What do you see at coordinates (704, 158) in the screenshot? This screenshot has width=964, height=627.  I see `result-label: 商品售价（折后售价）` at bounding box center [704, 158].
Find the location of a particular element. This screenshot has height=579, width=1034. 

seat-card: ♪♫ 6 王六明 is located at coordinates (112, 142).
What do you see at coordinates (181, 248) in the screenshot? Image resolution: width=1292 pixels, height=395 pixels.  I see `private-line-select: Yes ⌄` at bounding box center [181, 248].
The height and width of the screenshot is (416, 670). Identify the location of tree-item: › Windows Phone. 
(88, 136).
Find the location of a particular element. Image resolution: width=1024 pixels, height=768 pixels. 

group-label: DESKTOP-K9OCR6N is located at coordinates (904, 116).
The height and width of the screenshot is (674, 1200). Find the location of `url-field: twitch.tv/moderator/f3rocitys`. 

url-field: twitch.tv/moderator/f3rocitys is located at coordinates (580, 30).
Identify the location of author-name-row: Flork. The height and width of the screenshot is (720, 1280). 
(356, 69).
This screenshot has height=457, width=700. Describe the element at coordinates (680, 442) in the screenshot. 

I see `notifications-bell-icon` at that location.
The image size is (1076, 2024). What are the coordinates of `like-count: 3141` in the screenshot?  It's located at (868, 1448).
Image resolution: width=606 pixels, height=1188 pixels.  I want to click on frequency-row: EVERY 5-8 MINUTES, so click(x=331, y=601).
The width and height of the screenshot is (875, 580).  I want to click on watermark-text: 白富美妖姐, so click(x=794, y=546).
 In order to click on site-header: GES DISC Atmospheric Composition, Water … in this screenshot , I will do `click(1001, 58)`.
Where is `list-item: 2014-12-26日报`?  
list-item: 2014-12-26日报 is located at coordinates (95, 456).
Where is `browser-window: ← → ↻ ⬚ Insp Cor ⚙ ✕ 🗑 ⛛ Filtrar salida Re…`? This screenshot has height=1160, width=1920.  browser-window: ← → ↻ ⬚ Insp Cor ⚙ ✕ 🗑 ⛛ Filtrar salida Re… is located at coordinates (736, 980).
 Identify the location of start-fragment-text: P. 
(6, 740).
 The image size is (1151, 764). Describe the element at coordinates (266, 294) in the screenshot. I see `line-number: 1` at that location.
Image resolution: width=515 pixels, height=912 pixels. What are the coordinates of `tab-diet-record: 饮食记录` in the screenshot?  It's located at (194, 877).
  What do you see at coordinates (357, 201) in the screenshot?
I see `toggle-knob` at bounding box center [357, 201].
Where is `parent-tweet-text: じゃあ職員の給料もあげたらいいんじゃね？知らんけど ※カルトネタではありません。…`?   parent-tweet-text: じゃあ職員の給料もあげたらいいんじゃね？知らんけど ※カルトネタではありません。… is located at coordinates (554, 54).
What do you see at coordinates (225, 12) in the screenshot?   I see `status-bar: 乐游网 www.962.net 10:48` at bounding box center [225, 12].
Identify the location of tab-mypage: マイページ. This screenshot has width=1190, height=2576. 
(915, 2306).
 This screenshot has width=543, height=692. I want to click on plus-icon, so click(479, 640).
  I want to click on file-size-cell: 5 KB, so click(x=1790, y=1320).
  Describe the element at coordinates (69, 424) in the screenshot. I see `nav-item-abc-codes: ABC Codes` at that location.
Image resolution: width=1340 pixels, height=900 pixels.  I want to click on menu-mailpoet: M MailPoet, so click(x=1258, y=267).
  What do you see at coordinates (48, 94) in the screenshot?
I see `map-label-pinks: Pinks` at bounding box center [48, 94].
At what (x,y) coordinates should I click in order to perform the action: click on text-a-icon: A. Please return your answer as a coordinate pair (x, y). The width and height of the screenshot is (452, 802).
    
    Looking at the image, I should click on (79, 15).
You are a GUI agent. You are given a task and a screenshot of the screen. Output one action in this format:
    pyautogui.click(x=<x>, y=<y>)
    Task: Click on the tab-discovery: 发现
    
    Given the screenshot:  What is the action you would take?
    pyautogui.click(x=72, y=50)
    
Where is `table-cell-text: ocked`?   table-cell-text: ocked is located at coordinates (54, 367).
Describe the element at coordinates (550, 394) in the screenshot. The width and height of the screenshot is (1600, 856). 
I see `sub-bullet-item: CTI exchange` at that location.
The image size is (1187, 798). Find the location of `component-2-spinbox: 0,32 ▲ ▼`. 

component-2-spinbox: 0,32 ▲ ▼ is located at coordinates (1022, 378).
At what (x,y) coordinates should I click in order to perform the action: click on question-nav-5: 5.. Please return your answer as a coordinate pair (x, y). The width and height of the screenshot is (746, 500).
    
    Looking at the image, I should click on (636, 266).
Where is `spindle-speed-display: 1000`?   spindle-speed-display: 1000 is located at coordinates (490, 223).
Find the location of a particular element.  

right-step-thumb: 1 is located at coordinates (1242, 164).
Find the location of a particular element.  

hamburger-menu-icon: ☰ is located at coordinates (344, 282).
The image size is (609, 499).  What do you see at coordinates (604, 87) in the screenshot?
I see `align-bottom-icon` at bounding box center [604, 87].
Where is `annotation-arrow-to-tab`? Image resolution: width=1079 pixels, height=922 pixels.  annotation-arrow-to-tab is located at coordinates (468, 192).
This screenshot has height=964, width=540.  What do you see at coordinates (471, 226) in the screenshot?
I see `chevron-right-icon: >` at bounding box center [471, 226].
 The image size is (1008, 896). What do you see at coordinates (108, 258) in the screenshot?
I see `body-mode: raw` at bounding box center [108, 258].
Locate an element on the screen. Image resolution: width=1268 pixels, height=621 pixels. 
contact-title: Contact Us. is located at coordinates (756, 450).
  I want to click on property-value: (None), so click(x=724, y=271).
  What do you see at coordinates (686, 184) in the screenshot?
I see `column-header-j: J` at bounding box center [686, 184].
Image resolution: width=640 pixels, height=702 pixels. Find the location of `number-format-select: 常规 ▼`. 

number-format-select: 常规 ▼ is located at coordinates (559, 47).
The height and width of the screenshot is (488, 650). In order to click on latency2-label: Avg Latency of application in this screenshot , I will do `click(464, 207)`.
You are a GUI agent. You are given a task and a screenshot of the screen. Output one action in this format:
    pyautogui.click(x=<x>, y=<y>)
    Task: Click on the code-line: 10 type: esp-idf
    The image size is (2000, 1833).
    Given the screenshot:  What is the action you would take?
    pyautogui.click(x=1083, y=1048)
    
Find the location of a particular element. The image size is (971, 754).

**Task directions**
Copy every one of the records above word for word, without changing or leaving out anything.

**Answer to this problem**
What do you see at coordinates (704, 158) in the screenshot? This screenshot has width=964, height=627.  I see `result-label: 商品售价（折后售价）` at bounding box center [704, 158].
Find the location of a particular element. This screenshot has height=579, width=1034. 

seat-card: ♪♫ 6 王六明 is located at coordinates (112, 142).
What do you see at coordinates (181, 248) in the screenshot? Image resolution: width=1292 pixels, height=395 pixels.  I see `private-line-select: Yes ⌄` at bounding box center [181, 248].
The height and width of the screenshot is (416, 670). Identify the location of tree-item: › Windows Phone. 
(88, 136).
Find the location of a particular element. Image resolution: width=1024 pixels, height=768 pixels. 

group-label: DESKTOP-K9OCR6N is located at coordinates (904, 116).
The height and width of the screenshot is (674, 1200). Find the location of `url-field: twitch.tv/moderator/f3rocitys`. 

url-field: twitch.tv/moderator/f3rocitys is located at coordinates (580, 30).
Identify the location of author-name-row: Flork. The height and width of the screenshot is (720, 1280). 
(356, 69).
This screenshot has height=457, width=700. Describe the element at coordinates (680, 442) in the screenshot. 

I see `notifications-bell-icon` at that location.
The image size is (1076, 2024). What are the coordinates of `like-count: 3141` in the screenshot?  It's located at (868, 1448).
Image resolution: width=606 pixels, height=1188 pixels.  I want to click on frequency-row: EVERY 5-8 MINUTES, so click(x=331, y=601).
The width and height of the screenshot is (875, 580).  I want to click on watermark-text: 白富美妖姐, so click(x=794, y=546).
 In order to click on site-header: GES DISC Atmospheric Composition, Water … in this screenshot , I will do `click(1001, 58)`.
Where is `list-item: 2014-12-26日报`?  
list-item: 2014-12-26日报 is located at coordinates (95, 456).
Where is `browser-window: ← → ↻ ⬚ Insp Cor ⚙ ✕ 🗑 ⛛ Filtrar salida Re…`? This screenshot has height=1160, width=1920.  browser-window: ← → ↻ ⬚ Insp Cor ⚙ ✕ 🗑 ⛛ Filtrar salida Re… is located at coordinates (736, 980).
 Identify the location of start-fragment-text: P. 
(6, 740).
 The image size is (1151, 764). Describe the element at coordinates (266, 294) in the screenshot. I see `line-number: 1` at that location.
Image resolution: width=515 pixels, height=912 pixels. What are the coordinates of `tab-diet-record: 饮食记录` in the screenshot?  It's located at (194, 877).
  What do you see at coordinates (357, 201) in the screenshot?
I see `toggle-knob` at bounding box center [357, 201].
Where is `parent-tweet-text: じゃあ職員の給料もあげたらいいんじゃね？知らんけど ※カルトネタではありません。…`?   parent-tweet-text: じゃあ職員の給料もあげたらいいんじゃね？知らんけど ※カルトネタではありません。… is located at coordinates (554, 54).
What do you see at coordinates (225, 12) in the screenshot?   I see `status-bar: 乐游网 www.962.net 10:48` at bounding box center [225, 12].
Identify the location of tab-mypage: マイページ. This screenshot has width=1190, height=2576. 
(915, 2306).
 This screenshot has width=543, height=692. I want to click on plus-icon, so click(479, 640).
  I want to click on file-size-cell: 5 KB, so click(x=1790, y=1320).
  Describe the element at coordinates (69, 424) in the screenshot. I see `nav-item-abc-codes: ABC Codes` at that location.
Image resolution: width=1340 pixels, height=900 pixels.  I want to click on menu-mailpoet: M MailPoet, so click(x=1258, y=267).
  What do you see at coordinates (48, 94) in the screenshot?
I see `map-label-pinks: Pinks` at bounding box center [48, 94].
At what (x,y) coordinates should I click in order to perform the action: click on text-a-icon: A. Please return your answer as a coordinate pair (x, y). The width and height of the screenshot is (452, 802).
    
    Looking at the image, I should click on (79, 15).
You are a GUI agent. You are given a task and a screenshot of the screen. Output one action in this format:
    pyautogui.click(x=<x>, y=<y>)
    Task: Click on the tab-discovery: 发现
    
    Given the screenshot:  What is the action you would take?
    pyautogui.click(x=72, y=50)
    
Where is `table-cell-text: ocked`?   table-cell-text: ocked is located at coordinates (54, 367).
Describe the element at coordinates (550, 394) in the screenshot. The width and height of the screenshot is (1600, 856). 
I see `sub-bullet-item: CTI exchange` at that location.
The image size is (1187, 798). Find the location of `component-2-spinbox: 0,32 ▲ ▼`. 

component-2-spinbox: 0,32 ▲ ▼ is located at coordinates (1022, 378).
At what (x,y) coordinates should I click in order to perform the action: click on question-nav-5: 5.. Please return your answer as a coordinate pair (x, y). The width and height of the screenshot is (746, 500).
    
    Looking at the image, I should click on (636, 266).
Where is `spindle-speed-display: 1000`?   spindle-speed-display: 1000 is located at coordinates (490, 223).
Find the location of a particular element.  

right-step-thumb: 1 is located at coordinates (1242, 164).
Find the location of a particular element.  

hamburger-menu-icon: ☰ is located at coordinates (344, 282).
The image size is (609, 499).  What do you see at coordinates (604, 87) in the screenshot?
I see `align-bottom-icon` at bounding box center [604, 87].
Where is `annotation-arrow-to-tab`? Image resolution: width=1079 pixels, height=922 pixels.  annotation-arrow-to-tab is located at coordinates (468, 192).
This screenshot has height=964, width=540.  What do you see at coordinates (471, 226) in the screenshot?
I see `chevron-right-icon: >` at bounding box center [471, 226].
 The image size is (1008, 896). What do you see at coordinates (108, 258) in the screenshot?
I see `body-mode: raw` at bounding box center [108, 258].
Locate an element on the screen. Image resolution: width=1268 pixels, height=621 pixels. 
contact-title: Contact Us. is located at coordinates (756, 450).
  I want to click on property-value: (None), so click(x=724, y=271).
  What do you see at coordinates (686, 184) in the screenshot?
I see `column-header-j: J` at bounding box center [686, 184].
Image resolution: width=640 pixels, height=702 pixels. Find the location of `number-format-select: 常规 ▼`. 

number-format-select: 常规 ▼ is located at coordinates (559, 47).
The height and width of the screenshot is (488, 650). In order to click on latency2-label: Avg Latency of application in this screenshot , I will do `click(464, 207)`.
You are a GUI agent. You are given a task and a screenshot of the screen. Output one action in this format:
    pyautogui.click(x=<x>, y=<y>)
    Task: Click on the code-line: 10 type: esp-idf
    The image size is (2000, 1833).
    Given the screenshot:  What is the action you would take?
    pyautogui.click(x=1083, y=1048)
    
Find the location of a particular element. The image size is (971, 754).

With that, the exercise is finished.